15 Wenn jemand eine Jungfrau beredet, die noch nicht verlobt ist, und ihr beiwohnt, so soll er den Brautpreis für sie geben und sie zur Frau nehmen.
16 Weigert sich aber ihr Vater, sie ihm zu geben, so soll er Geld darwägen, soviel einer Jungfrau als Brautpreis gebührt.

Todeswürdige Vergehen

17 Die Zauberinnen sollst du nicht am Leben lassen.
18 Wer einem Vieh beiwohnt, der soll des Todes sterben.
19 Wer den Göttern opfert und nicht dem HERRN allein, der soll dem Bann verfallen.

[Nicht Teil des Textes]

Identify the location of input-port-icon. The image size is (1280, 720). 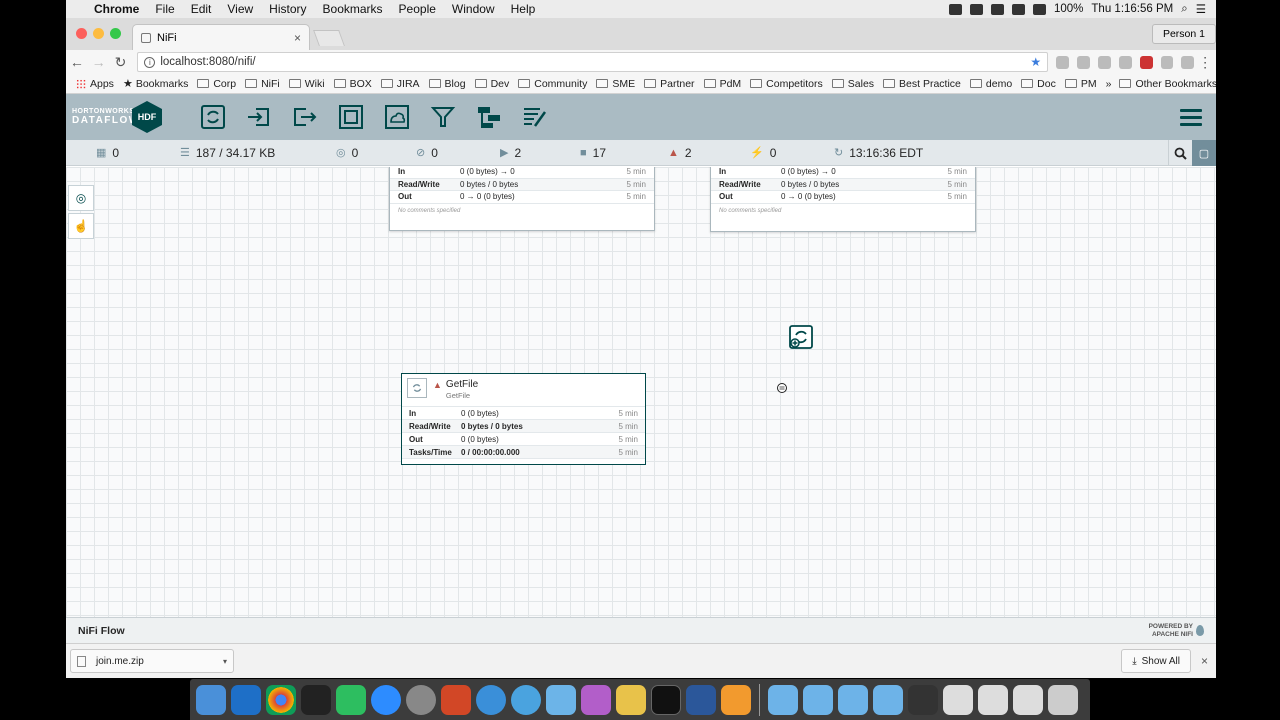
(259, 117).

Rechtsschutz für die Schwachen

20 Die Fremdlinge sollst du nicht bedrängen und bedrücken; denn ihr seid auch Fremdlinge in Ägyptenland gewesen.
21 Ihr sollt Witwen und Waisen nicht bedrücken.
22 Wirst du sie bedrücken und werden sie zu mir schreien, so werde ich ihr Schreien erhören.
23 Dann wird mein Zorn entbrennen, dass ich euch mit dem Schwert töte und eure Frauen zu Witwen und eure Kinder zu Waisen werden.
24 Wenn du Geld verleihst an einen aus meinem Volk, an einen Armen neben dir, so sollst du an ihm nicht wie ein Wucherer handeln; du sollst keinerlei Zinsen von ihm nehmen.
25 Wenn du den Mantel deines Nächsten zum Pfande nimmst, sollst du ihn wiedergeben, ehe die Sonne untergeht,
26 denn sein Mantel ist seine einzige Decke für seinen Leib; worin soll er sonst schlafen? Wird er aber zu mir schreien, so werde ich ihn erhören; denn ich bin gnädig.

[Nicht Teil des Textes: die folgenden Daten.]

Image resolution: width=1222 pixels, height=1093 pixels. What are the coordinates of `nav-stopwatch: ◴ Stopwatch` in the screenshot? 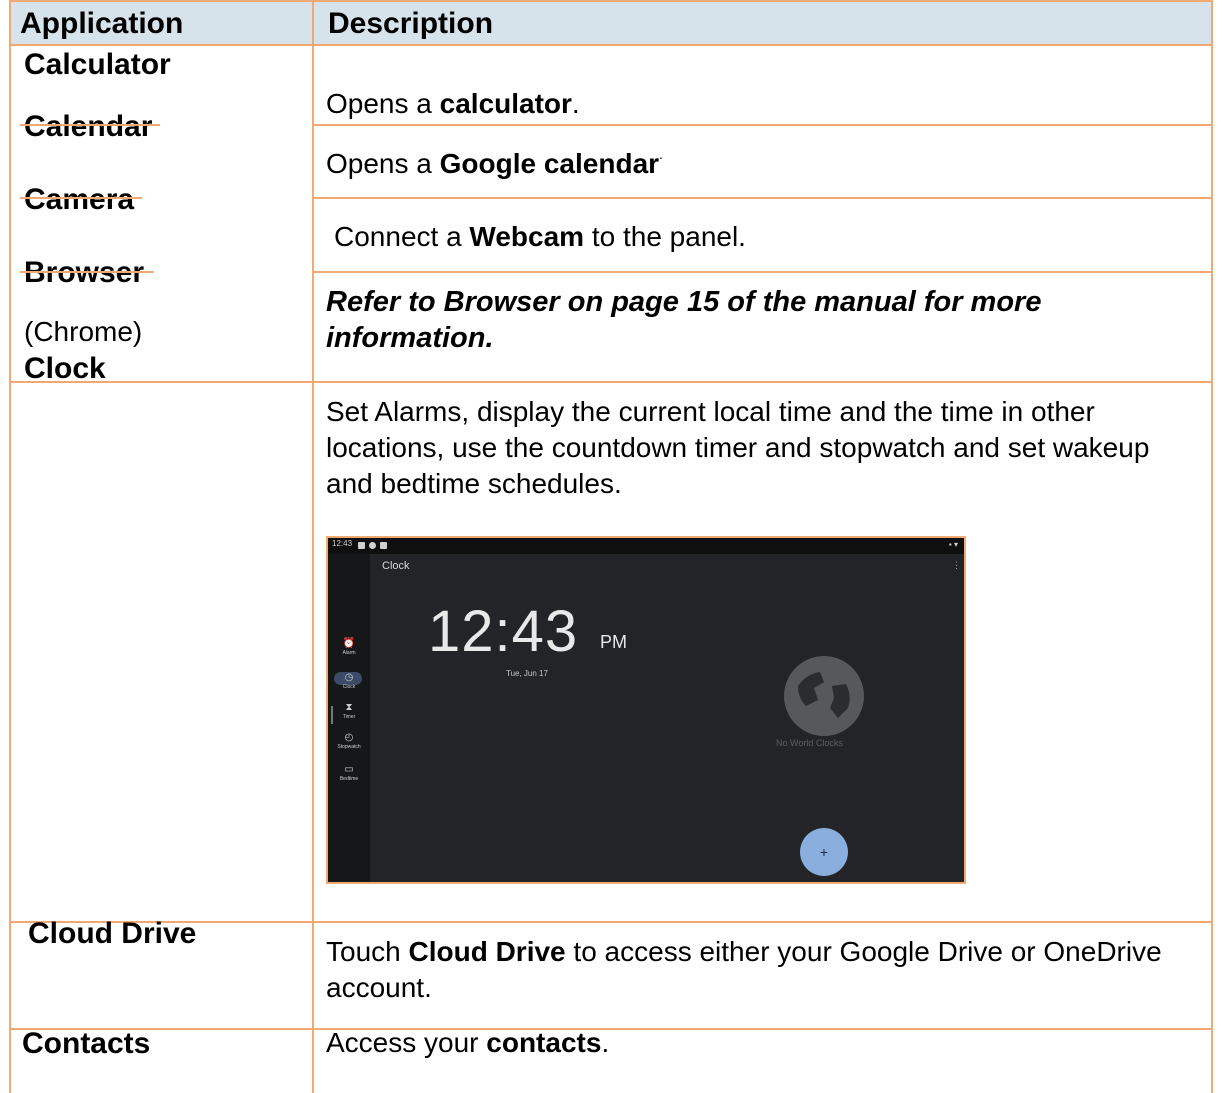 It's located at (349, 742).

Einzelne Gebote der Gottesfurcht

27 Gott sollst du nicht lästern, und einem Obersten in deinem Volk sollst du nicht fluchen.
28 Den Ertrag deines Feldes und den Überfluss deines Weinberges sollst du nicht zurückhalten. Deinen ersten Sohn sollst du mir geben.
29 So sollst du auch tun mit deinem Stier und deinem Kleinvieh. Sieben Tage lass es bei seiner Mutter sein, am achten Tage sollst du es mir geben.
30 Ihr sollt mir heilige Leute sein; darum sollt ihr kein Fleisch essen, das auf dem Felde von Tieren zerrissen ist, sondern es vor die Hunde werfen.